▶ _THE TASK_
Please return all of the entries below exactly as they are written.

============================================================

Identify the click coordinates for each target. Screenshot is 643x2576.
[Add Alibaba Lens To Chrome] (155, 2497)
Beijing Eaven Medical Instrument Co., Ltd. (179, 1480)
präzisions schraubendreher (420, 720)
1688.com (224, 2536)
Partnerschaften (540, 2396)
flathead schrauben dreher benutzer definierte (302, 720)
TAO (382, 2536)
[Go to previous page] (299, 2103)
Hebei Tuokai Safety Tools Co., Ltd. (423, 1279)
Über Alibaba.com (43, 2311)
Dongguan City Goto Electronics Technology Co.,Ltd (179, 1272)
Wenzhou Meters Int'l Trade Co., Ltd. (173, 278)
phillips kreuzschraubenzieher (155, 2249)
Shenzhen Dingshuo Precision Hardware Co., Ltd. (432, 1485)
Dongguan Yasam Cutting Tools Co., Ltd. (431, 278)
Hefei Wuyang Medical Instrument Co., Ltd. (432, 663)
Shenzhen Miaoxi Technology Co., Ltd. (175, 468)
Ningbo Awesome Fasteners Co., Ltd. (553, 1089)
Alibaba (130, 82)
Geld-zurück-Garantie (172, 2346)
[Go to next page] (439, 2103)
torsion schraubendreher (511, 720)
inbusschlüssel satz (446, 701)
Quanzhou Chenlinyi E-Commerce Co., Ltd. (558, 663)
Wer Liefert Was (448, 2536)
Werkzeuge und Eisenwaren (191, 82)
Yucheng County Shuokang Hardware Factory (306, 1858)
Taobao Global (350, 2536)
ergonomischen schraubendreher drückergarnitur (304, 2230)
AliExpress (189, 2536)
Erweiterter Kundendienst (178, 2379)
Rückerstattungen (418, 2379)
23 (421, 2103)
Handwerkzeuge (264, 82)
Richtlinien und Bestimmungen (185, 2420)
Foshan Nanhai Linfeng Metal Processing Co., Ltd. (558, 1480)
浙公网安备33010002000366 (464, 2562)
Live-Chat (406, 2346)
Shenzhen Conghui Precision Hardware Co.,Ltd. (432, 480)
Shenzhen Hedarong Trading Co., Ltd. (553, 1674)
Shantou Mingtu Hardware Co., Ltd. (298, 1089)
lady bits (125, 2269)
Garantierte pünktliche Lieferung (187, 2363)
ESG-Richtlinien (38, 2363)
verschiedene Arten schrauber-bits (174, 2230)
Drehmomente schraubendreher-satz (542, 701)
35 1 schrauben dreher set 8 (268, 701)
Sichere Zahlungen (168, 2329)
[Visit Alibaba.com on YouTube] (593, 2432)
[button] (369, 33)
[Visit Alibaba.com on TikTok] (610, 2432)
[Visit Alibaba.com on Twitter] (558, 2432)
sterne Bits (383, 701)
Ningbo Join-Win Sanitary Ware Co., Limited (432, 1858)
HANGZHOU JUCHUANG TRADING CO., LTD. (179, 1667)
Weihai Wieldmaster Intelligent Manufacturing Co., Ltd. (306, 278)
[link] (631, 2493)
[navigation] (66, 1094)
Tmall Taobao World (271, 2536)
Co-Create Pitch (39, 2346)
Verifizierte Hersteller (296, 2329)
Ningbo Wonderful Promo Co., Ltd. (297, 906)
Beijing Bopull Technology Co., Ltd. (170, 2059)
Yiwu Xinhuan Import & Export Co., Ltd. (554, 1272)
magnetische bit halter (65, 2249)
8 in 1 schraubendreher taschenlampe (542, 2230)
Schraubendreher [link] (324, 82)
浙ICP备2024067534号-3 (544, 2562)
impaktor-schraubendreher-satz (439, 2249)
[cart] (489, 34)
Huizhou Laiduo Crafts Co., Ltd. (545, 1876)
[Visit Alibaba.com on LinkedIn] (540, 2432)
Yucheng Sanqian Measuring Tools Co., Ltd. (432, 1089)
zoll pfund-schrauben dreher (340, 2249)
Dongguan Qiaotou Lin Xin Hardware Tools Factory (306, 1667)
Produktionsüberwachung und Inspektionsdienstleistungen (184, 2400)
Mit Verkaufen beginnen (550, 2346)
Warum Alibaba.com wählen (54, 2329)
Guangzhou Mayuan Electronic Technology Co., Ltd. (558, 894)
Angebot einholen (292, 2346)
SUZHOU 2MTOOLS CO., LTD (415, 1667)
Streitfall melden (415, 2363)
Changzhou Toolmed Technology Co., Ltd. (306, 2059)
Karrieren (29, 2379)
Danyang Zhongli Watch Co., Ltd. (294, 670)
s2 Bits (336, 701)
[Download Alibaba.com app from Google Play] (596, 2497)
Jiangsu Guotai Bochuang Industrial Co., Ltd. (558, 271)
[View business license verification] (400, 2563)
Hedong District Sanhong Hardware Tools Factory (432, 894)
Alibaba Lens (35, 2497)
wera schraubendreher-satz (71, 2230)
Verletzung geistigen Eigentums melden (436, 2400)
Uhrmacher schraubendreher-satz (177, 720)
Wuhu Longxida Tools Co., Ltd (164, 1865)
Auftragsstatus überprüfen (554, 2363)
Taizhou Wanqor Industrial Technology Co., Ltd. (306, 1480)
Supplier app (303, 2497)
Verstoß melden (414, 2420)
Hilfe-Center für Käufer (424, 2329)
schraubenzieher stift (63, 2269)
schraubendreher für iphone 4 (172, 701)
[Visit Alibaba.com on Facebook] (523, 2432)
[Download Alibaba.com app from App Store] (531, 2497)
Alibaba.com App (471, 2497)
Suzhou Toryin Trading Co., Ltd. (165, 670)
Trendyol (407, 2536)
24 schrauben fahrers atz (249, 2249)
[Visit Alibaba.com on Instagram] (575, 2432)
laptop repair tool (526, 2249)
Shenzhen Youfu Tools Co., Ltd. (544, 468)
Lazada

============================================================

▶ _EXERCISE ANSWER_
Identify the click coordinates for each target. Screenshot is 643x2576.
[Add Alibaba Lens To Chrome] (155, 2497)
Beijing Eaven Medical Instrument Co., Ltd. (179, 1480)
präzisions schraubendreher (420, 720)
1688.com (224, 2536)
Partnerschaften (540, 2396)
flathead schrauben dreher benutzer definierte (302, 720)
TAO (382, 2536)
[Go to previous page] (299, 2103)
Hebei Tuokai Safety Tools Co., Ltd. (423, 1279)
Über Alibaba.com (43, 2311)
Dongguan City Goto Electronics Technology Co.,Ltd (179, 1272)
Wenzhou Meters Int'l Trade Co., Ltd. (173, 278)
phillips kreuzschraubenzieher (155, 2249)
Shenzhen Dingshuo Precision Hardware Co., Ltd. (432, 1485)
Dongguan Yasam Cutting Tools Co., Ltd. (431, 278)
Hefei Wuyang Medical Instrument Co., Ltd. (432, 663)
Shenzhen Miaoxi Technology Co., Ltd. (175, 468)
Ningbo Awesome Fasteners Co., Ltd. (553, 1089)
Alibaba (130, 82)
Geld-zurück-Garantie (172, 2346)
[Go to next page] (439, 2103)
torsion schraubendreher (511, 720)
inbusschlüssel satz (446, 701)
Quanzhou Chenlinyi E-Commerce Co., Ltd. (558, 663)
Wer Liefert Was (448, 2536)
Werkzeuge und Eisenwaren (191, 82)
Yucheng County Shuokang Hardware Factory (306, 1858)
Taobao Global (350, 2536)
ergonomischen schraubendreher drückergarnitur (304, 2230)
AliExpress (189, 2536)
Erweiterter Kundendienst (178, 2379)
Rückerstattungen (418, 2379)
23 (421, 2103)
Handwerkzeuge (264, 82)
Richtlinien und Bestimmungen (185, 2420)
Foshan Nanhai Linfeng Metal Processing Co., Ltd. (558, 1480)
浙公网安备33010002000366 (464, 2562)
Live-Chat (406, 2346)
Shenzhen Conghui Precision Hardware Co.,Ltd. (432, 480)
Shenzhen Hedarong Trading Co., Ltd. (553, 1674)
Shantou Mingtu Hardware Co., Ltd. (298, 1089)
lady bits (125, 2269)
Garantierte pünktliche Lieferung (187, 2363)
ESG-Richtlinien (38, 2363)
verschiedene Arten schrauber-bits (174, 2230)
Drehmomente schraubendreher-satz (542, 701)
35 1 schrauben dreher set 8 (268, 701)
Sichere Zahlungen (168, 2329)
[Visit Alibaba.com on YouTube] (593, 2432)
[button] (369, 33)
[Visit Alibaba.com on TikTok] (610, 2432)
[Visit Alibaba.com on Twitter] (558, 2432)
sterne Bits (383, 701)
Ningbo Join-Win Sanitary Ware Co., Limited (432, 1858)
HANGZHOU JUCHUANG TRADING CO., LTD. (179, 1667)
Weihai Wieldmaster Intelligent Manufacturing Co., Ltd. (306, 278)
[link] (631, 2493)
[navigation] (66, 1094)
Tmall Taobao World (271, 2536)
Co-Create Pitch (39, 2346)
Verifizierte Hersteller (296, 2329)
Ningbo Wonderful Promo Co., Ltd. (297, 906)
Beijing Bopull Technology Co., Ltd. (170, 2059)
Yiwu Xinhuan Import & Export Co., Ltd. (554, 1272)
magnetische bit halter (65, 2249)
8 in 1 schraubendreher taschenlampe (542, 2230)
Schraubendreher [link] (324, 82)
浙ICP备2024067534号-3 (544, 2562)
impaktor-schraubendreher-satz (439, 2249)
[cart] (489, 34)
Huizhou Laiduo Crafts Co., Ltd. (545, 1876)
[Visit Alibaba.com on LinkedIn] (540, 2432)
Yucheng Sanqian Measuring Tools Co., Ltd. (432, 1089)
zoll pfund-schrauben dreher (340, 2249)
Dongguan Qiaotou Lin Xin Hardware Tools Factory (306, 1667)
Produktionsüberwachung und Inspektionsdienstleistungen (184, 2400)
Mit Verkaufen beginnen (550, 2346)
Warum Alibaba.com wählen (54, 2329)
Guangzhou Mayuan Electronic Technology Co., Ltd. (558, 894)
Angebot einholen (292, 2346)
SUZHOU 2MTOOLS CO., LTD (415, 1667)
Streitfall melden (415, 2363)
Changzhou Toolmed Technology Co., Ltd. (306, 2059)
Karrieren (29, 2379)
Danyang Zhongli Watch Co., Ltd. (294, 670)
s2 Bits (336, 701)
[Download Alibaba.com app from Google Play] (596, 2497)
Jiangsu Guotai Bochuang Industrial Co., Ltd. (558, 271)
[View business license verification] (400, 2563)
Hedong District Sanhong Hardware Tools Factory (432, 894)
Alibaba Lens (35, 2497)
wera schraubendreher-satz (71, 2230)
Verletzung geistigen Eigentums melden (436, 2400)
Uhrmacher schraubendreher-satz (177, 720)
Wuhu Longxida Tools Co., Ltd (164, 1865)
Auftragsstatus überprüfen (554, 2363)
Taizhou Wanqor Industrial Technology Co., Ltd. (306, 1480)
Supplier app (303, 2497)
Verstoß melden (414, 2420)
Hilfe-Center für Käufer (424, 2329)
schraubenzieher stift (63, 2269)
schraubendreher für iphone 4 (172, 701)
[Visit Alibaba.com on Facebook] (523, 2432)
[Download Alibaba.com app from App Store] (531, 2497)
Alibaba.com App (471, 2497)
Suzhou Toryin Trading Co., Ltd. (165, 670)
Trendyol (407, 2536)
24 schrauben fahrers atz (249, 2249)
[Visit Alibaba.com on Instagram] (575, 2432)
laptop repair tool (526, 2249)
Shenzhen Youfu Tools Co., Ltd. (544, 468)
Lazada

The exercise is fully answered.